The French Stockbrokers between the Market and The State: a Lost Profession
IREBS European Business School Paris, France
IRISES Paris-Dauphine Paris, France
In less than three decades, one of the defining institutional symbols of French national sovereignty, the Paris Stock Exchange has been gradually demutualised and then transformed into a subsidiary of a holding company incorporated under Dutch law: Euronext NV. This private and international operator listed on the markets it operates controlled the exchanges of Amsterdam, Brussels, Lisbon and the London-based derivatives exchange LIFFE, when, in 2006, it entered into a merger process, finalised in spring 2007 with the New York Stock Exchange.
During the eighties, a closed corporation of privileged and monopolistic quasi-civil servants running family businesses, the Compagnie des Agents de Change and their charges, had exploded. By the dawn of the nineties, family-run brokerage businesses and individual memberships to a sui generis long-established guild with old boys' club practices were replaced by two kinds of market-oriented capital firms providing distinct and complementary financial services. Since then, investment firms have replaced the poorly-capitalised charges of the agents de change. On the other hand, a computerised regulated market run by a for-profit entreprise has replaced the clubbish and mutualised Bourse and is now to cope with alternative trading facilities, internalising intermediaries and third-country stock exchanges, all competing to attract trading-orders flows from investment services providers. This paper offers a brief genesis of a lost professional group, which bargained its dismantlement when its jurisdiction, the financial intermediation at the Paris stock exchanges, by large the first French financial market, became to big for its members.

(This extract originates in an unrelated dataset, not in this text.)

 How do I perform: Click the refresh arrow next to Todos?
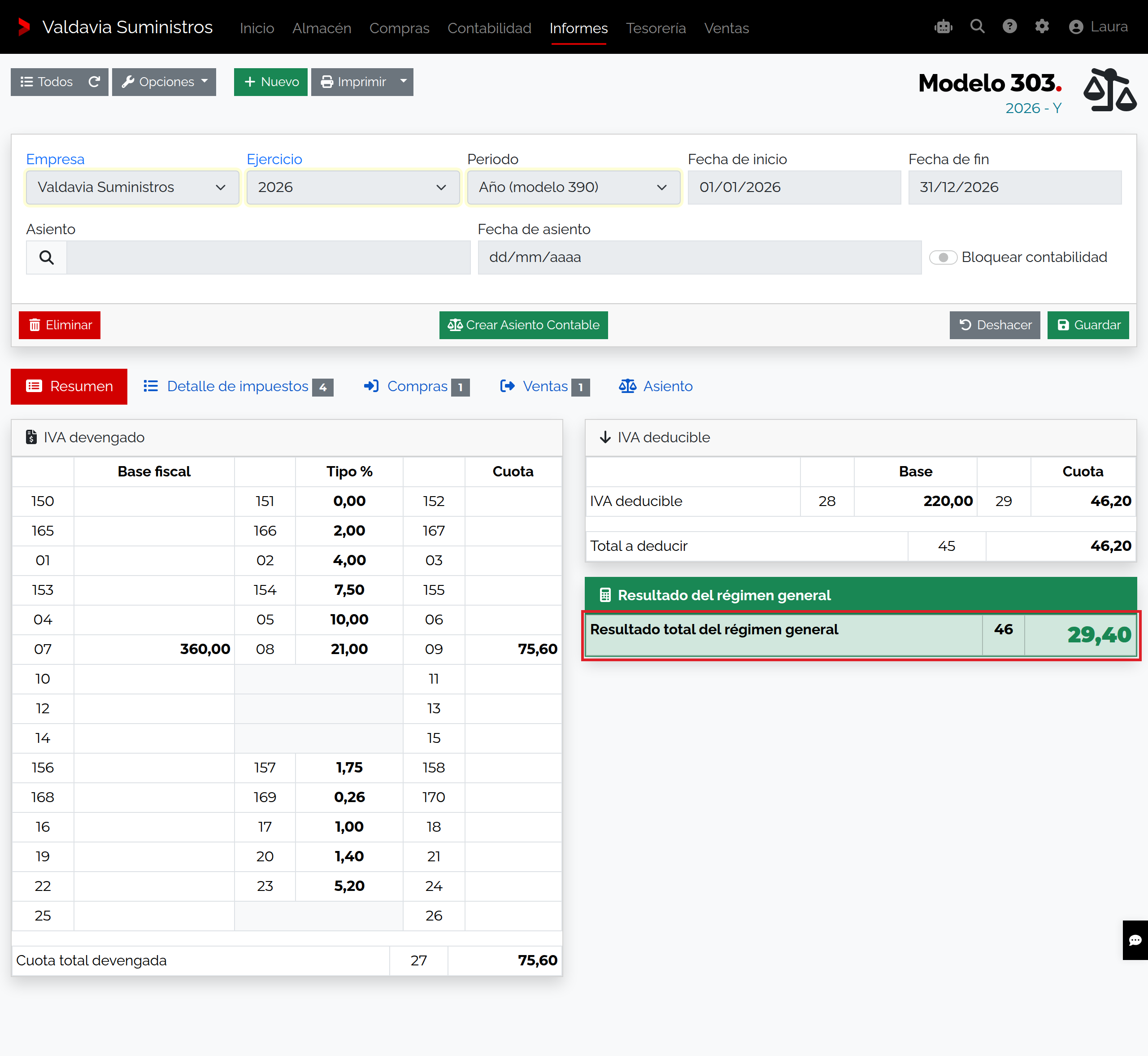(x=94, y=82)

The perspective developped hereafter, intermingles sociology of professions and field theory to take into account the structuring effects of national socio-economic histories on these strongly transnationalised and yet nationally-rooted financial institutions and agents that are stock exchanges and investment firms. If financial markets characterise the contemporary capitalisms as deregulation stands for a defining policy of neoliberalism, then financial deregulation, of which the end of the Compagnie was a defining moment, crystallises and reveals the very relations between State and Market that neoliberal agenda acutalises.